§ PASSAGE TO READ

######

Another aspect of the present disclosure is a method of controlling a heat pump water heater having a compressor that supplies heated refrigerant to a heat exchanger to heat water, and an evaporator that is exposed to ambient air. The method includes empirically determining a relationship between operating variables including: 1) compressor speeds and 2) evaporator fan speeds that optimize a Co-efficient-of-Performance (COP) based on input parameters, wherein the COP comprises heat output of the heat pump system divided by input power to the heat pump system, and wherein the input parameter comprises: 1) temperature of water at an inlet and/or an outlet of the heat exchanger; 2) ambient air temperature; and 3) temperature and/or pressure of refrigerant at an inlet and/or at an outlet of the compressor. The method further includes controlling compressor speed and/or fan speed utilizing the relationship to maximize COP.

These and other features, advantages, and objects of the present disclosure will be further understood and appreciated by those skilled in the art by reference to the following specification, claims, and appended drawings.

BRIEF DESCRIPTION OF THE DRAWING

In the drawing:

The FIGURE is a schematic view of a heat pump water heater system according to an aspect of the present disclosure.

The components in the FIGURE are not necessarily to scale, emphasis instead being placed upon illustrating the principles described herein.

DETAILED DESCRIPTION

For purposes of description herein the terms “upper,” “lower,” “right,” “left,” “rear,” “front,” “vertical,” “horizontal,” and derivatives thereof shall relate to the disclosure as oriented in the FIGURE. However, it is to be understood that the invention may assume various alternative orientations and step sequences, except where expressly specified to the contrary. It is also to be understood that the specific devices and processes illustrated in the attached drawings, and described in the following specification, are simply exemplary embodiments of the inventive concepts defined in the appended claims. Hence, specific dimensions and other physical characteristics relating to the embodiments disclosed herein are not to be considered as limiting, unless the claims expressly state otherwise. The terms “including,” “comprises,” “comprising,” or any other variation thereof, are intended to cover a non-exclusive inclusion, such that a process, method, article, or apparatus that comprises a list of elements does not include only those elements but may include other elements not expressly listed or inherent to such process, method, article, or apparatus. An element preceded by “comprises a . . . ” does not, without more constraints, preclude the existence of additional identical elements in the process, method, article, or apparatus that comprises the element.

With reference to the FIGURE, a heat pump water heater system 1 according to an aspect of the present disclosure includes a compressor 2 that is configured to compress a refrigerant. Compressor 2 may be substantially similar to known compressors, and may include a pump that is driven by an electrically-powered motor. The refrigerant may comprise, for example, CO₂ or other suitable medium. Compressor 2 includes an inlet 3 and an outlet 4, whereby the compressor 2 causes compressed refrigerant to flow through a line 5 to a gas cooler heat exchanger 7 to heat water flowing through a water circuit 8 to provide hot water to a hot water tank system 10. The hot water tank system 10 may comprise, for example, a hot water system for a building or the like. A controller 25 is configured to control the valves and other components of heat pump water heater system 1, including a speed of compressor 2. Heat pump water heater system 1 may include a power supply 30 that is operably connected to controller 25, compressor 2, and other components of the system.

######

§ DATA RECORDS
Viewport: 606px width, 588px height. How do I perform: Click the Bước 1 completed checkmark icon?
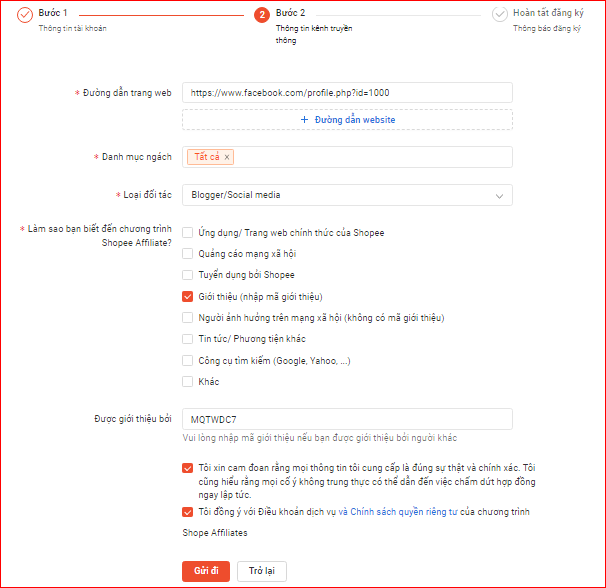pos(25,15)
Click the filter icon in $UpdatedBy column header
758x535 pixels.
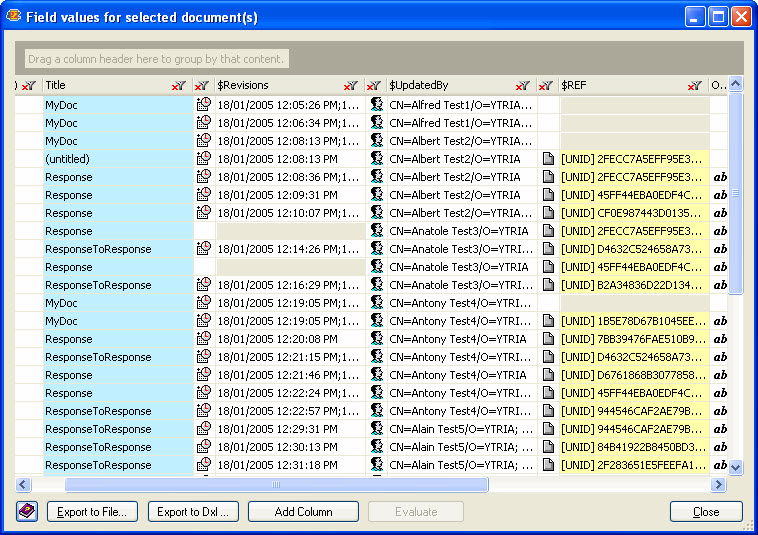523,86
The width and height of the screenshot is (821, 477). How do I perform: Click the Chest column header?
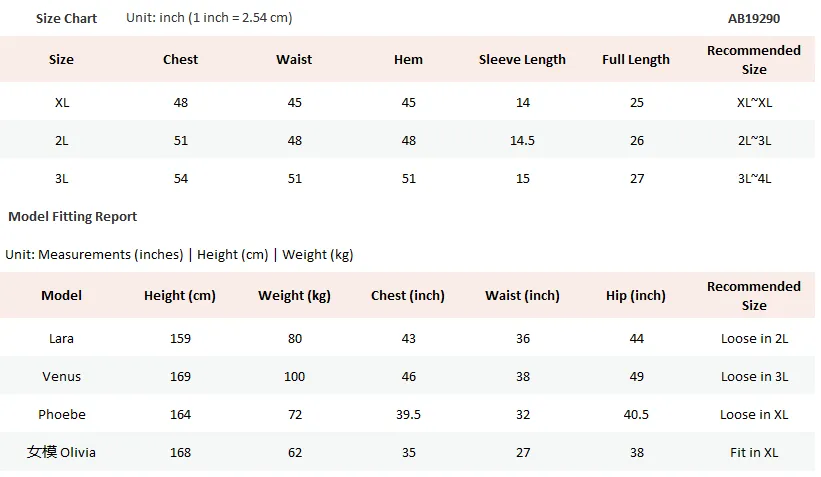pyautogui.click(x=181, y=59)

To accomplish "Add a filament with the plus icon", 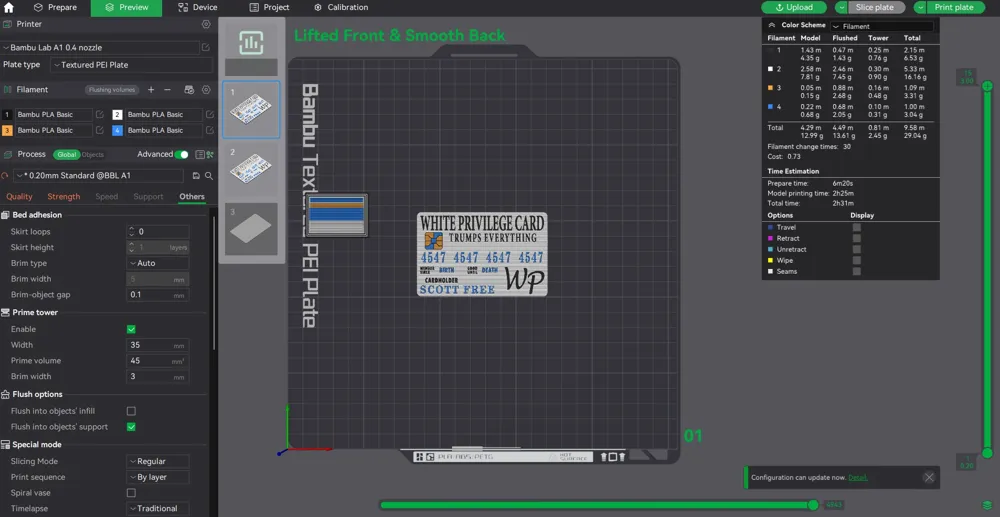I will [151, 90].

######

§ GIVEN EXERCISE A
In the heat pump water heater passage, list the terms whose meaning is tied to the disclosure as oriented in the FIGURE.
§ GIVEN EXERCISE B
Copy out the heat pump water heater passage beginning at the words "These and other" and stopping after "the present disclosure.", and switch "skilled in the art" to "familiar with the field".

§ WRITTEN SOLUTION A
upper, lower, right, left, rear, front, vertical, horizontal

§ WRITTEN SOLUTION B
These and other features, advantages, and objects of the present disclosure will be further understood and appreciated by those familiar with the field by reference to the following specification, claims, and appended drawings.

BRIEF DESCRIPTION OF THE DRAWING

In the drawing:

The FIGURE is a schematic view of a heat pump water heater system according to an aspect of the present disclosure.